◆ Exercise: Once you reach the line holding "Instruction: Switch Payment Type to Month End", write out that line and every later one exactly, ending with the last line of the data; write nothing else.
== == ==
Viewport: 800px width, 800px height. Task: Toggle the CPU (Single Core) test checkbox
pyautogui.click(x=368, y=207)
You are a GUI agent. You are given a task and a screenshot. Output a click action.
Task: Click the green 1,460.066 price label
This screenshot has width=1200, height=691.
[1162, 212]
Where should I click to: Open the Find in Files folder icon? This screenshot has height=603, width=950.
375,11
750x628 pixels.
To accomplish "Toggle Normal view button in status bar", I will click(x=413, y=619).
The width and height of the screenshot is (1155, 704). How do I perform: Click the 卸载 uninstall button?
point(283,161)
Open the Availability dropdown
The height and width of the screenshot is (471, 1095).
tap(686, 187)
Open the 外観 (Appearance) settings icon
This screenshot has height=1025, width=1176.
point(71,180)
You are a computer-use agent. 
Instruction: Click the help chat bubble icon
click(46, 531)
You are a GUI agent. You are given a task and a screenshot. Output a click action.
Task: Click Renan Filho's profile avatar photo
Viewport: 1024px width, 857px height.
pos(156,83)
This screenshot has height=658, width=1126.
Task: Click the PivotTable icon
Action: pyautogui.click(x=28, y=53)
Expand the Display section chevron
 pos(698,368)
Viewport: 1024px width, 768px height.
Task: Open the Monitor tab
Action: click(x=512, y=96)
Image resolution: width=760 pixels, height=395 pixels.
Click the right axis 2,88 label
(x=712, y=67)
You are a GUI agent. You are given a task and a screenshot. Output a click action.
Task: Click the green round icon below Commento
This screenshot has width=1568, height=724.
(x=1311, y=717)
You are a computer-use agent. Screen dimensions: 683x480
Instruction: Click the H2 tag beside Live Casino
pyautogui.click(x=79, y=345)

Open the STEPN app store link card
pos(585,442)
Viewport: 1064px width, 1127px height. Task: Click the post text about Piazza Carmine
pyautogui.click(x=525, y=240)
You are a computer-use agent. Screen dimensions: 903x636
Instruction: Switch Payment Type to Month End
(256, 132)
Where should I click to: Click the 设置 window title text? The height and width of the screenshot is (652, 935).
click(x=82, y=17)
== == ==
◆ Result of this exercise:
Instruction: Switch Payment Type to Month End
(256, 132)
Where should I click to: Click the 设置 window title text? The height and width of the screenshot is (652, 935).
click(x=82, y=17)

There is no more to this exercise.